DIRECTIONS ▸ Copy every line from the records below that holds the word "will".

Stored items:

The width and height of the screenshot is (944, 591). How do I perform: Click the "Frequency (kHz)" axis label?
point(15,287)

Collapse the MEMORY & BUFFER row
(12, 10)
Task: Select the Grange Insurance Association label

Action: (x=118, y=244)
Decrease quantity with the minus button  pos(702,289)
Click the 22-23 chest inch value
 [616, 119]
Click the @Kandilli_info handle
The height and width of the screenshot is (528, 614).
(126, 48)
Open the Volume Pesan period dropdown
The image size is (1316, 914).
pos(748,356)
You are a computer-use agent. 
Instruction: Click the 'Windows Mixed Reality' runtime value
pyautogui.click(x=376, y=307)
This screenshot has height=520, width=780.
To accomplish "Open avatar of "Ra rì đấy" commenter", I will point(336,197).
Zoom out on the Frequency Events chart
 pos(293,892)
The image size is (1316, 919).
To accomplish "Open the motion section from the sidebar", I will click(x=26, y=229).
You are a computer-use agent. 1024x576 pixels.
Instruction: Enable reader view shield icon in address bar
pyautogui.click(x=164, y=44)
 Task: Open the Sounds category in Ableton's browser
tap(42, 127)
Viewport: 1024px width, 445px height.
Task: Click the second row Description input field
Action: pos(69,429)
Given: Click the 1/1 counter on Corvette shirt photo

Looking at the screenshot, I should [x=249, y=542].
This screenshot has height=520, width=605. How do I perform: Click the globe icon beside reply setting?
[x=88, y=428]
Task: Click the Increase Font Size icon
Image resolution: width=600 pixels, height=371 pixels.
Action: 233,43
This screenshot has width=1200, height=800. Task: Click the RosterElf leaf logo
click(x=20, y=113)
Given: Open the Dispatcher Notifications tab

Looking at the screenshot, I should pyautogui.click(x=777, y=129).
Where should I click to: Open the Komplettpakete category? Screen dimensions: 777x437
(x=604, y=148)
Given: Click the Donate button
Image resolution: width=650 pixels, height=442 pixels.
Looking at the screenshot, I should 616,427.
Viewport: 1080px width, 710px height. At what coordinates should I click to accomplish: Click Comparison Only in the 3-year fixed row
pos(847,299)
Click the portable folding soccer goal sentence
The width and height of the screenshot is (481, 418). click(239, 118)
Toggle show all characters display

RESULT FOR THIS EXERCISE ▸
To accomplish "Open avatar of "Ra rì đấy" commenter", I will point(336,197).
To accomplish "Open the motion section from the sidebar", I will click(x=26, y=229).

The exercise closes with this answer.